#### [Document excerpt]
** Start **
I have been researching and these are the qualities I'm looking for in my next dog:

Medium - Large size (the bigger the better)
Very easy to groom, almost no shedding, very short hair
Energetic, loves to exercise and run a lot, will be very playful and mess around with me in the house
Smart and can learn advanced tricks
Is affectionate, likes to cuddle
Naturally playful with strangers (I will socialize him very well as a puppy too)

From what I read about dog breeds, the few that encompass most of these qualities are:
Weimaraners
Vizslas
and Rhodesian Ridgebacks

Can anybody give me advice on what they think would be best for what I'm looking for? Also, are there any other dog breeds you recommend I look into? Thanks guys looking forward to your feedback


----------



## adrino (Mar 31, 2012)

Hi Mike, welcome to the forum. 

A vizsla is a hunting dog, for that reason it has a very high energy level. (Most of them are!) 
All I can talk about is my own experience. My girl is 13 months old, she's not a hunter but she's coming from a show line. She has to walk 2 hours off leash each and ever day to keep her happy. She requires training every day, not because she's stupid but because she's too clever. She's pushing her boundaries every day ever since she's 6 months old. Of course she's not in control but we have to keep on top of that. Until she's fully grown I sort of expected that so its no surprise. 
Me and my partner have devoted all of our free time to her. We work full time but opposite shifts so someone is always with her. If not she's at the dog walker for the full day. She's not happy to be left alone for long periods of time. Can follow you even to the toilet! 
One important thing that vizslas DO SHED! A lot! There's hair absolutely everywhere. Only now at winter time I can see she's shedding a bit less. Easy to clean though. The nails require cutting and some tend to be fussy about it. 
Although you say you're active it doesn't mean you can run with your V before s/he is fully grown. It's not advisable until they are about 18 months old.
** End **
#### [Source excerpt]
** Start **
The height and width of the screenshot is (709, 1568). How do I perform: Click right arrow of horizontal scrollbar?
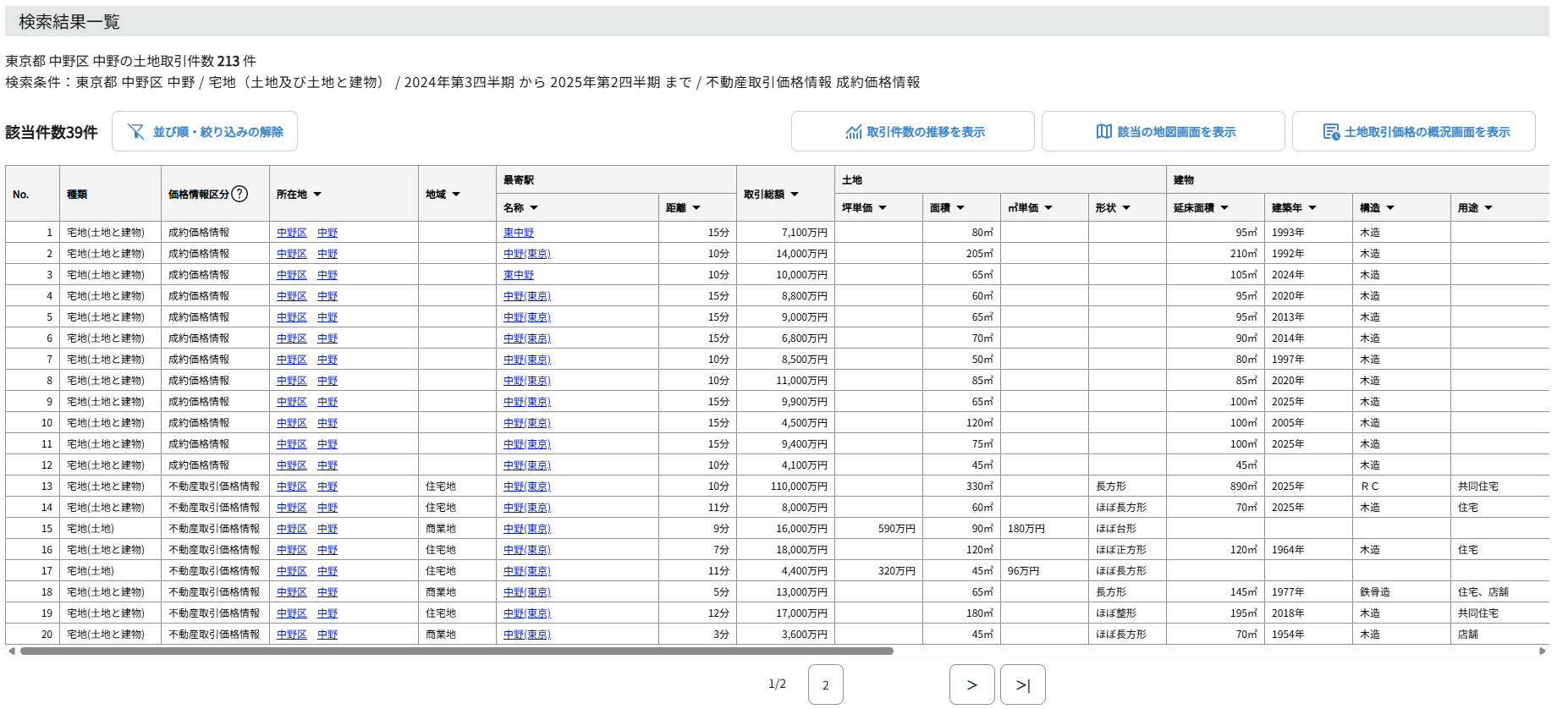click(1543, 651)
** End **
#### [What you have to do]
Write the next part of the forum thread on choosing among Weimaraners, Vizslas, and Rhodesian Ridgebacks, picking up after its final sentence. None of the lines are needed here.

#### [Answer below]
Cannot say much about naturally playful with strangers. Each and every dog is different and they may be like that or not. 

Once you graduated what's gonna happen? Are you going to work? If yes who will be with your dog while you away? Vizslas can get destructive if bored and not exercised enough. 

Hope this gives you some insight of owning a vizsla. I suggest you find other owners in your area and arrange a meeting with them to see how they behave and what kind of exercise they need. 
I only owned an English Pointer before my Vizsla which is also a hunting dog so I can't give you much advice on other types. 

Good luck on finding your next dog.


----------



## Azeo (Jul 27, 2012)

Hi namesake 8) my partner and I are first time dog owners, and fell in love with the V. The rest as they say is history. We did our research and had a few 'no no's from friends and family,but being strong headed people we stuck by our choice and got Simba from a breeder @ 8wks,he is now almost 6mths. You have to be prepared for the energy levels and impose yourself as the pack leader,because they are quite intelligient and would take advantage of any sign of uncertainty(not in an aggressive manner). I walk Simba everyday off leash for 2 miles and also on leash for 20mins round the block as frequently possible. We are both full time workers and 3days in the week he goes to doggy daycare where he has learnt to socialise since he was 10wks old. Get used to crate training, which will be difficult for the first few days and don't get moved by the whining, cos V's are never satisfied even when fed,exercised they ask for more.
I put a video on another discussion link, but will post it here again as you learn to navigate this wonderful forum(apologies to 
those who have seen it). 
http://www.youtube.com/watch?v=Y3eRW5La9fQ

Will post a video of him just come in after a tiring(to me anyways :-\) 50mins off leah walk and he goes on his crazy run around our apartment*sigh*
my advice to you is if you can be committed to fuel their urge,go for it! And use this forum,it is very helpful with loads of experienced guys and V's


----------



## born36 (Jun 28, 2011)

I think you will benefit most from understanding a bit about the differences between a lab and a V.

A Vizsla will require more of your time than a lab. This is due to the fact that he or she will need more exercise, more training (to make them tired mentally too) and time spent with them in general as they don't do good with being left alone for too long.

I work full time as does my wife. I also spend between £200 to £300 pounds a month on a dog walker. So if after school you are looking to launch your full time career then you need to understand that you will be required to spend time or money so that your pup has the attention it needs.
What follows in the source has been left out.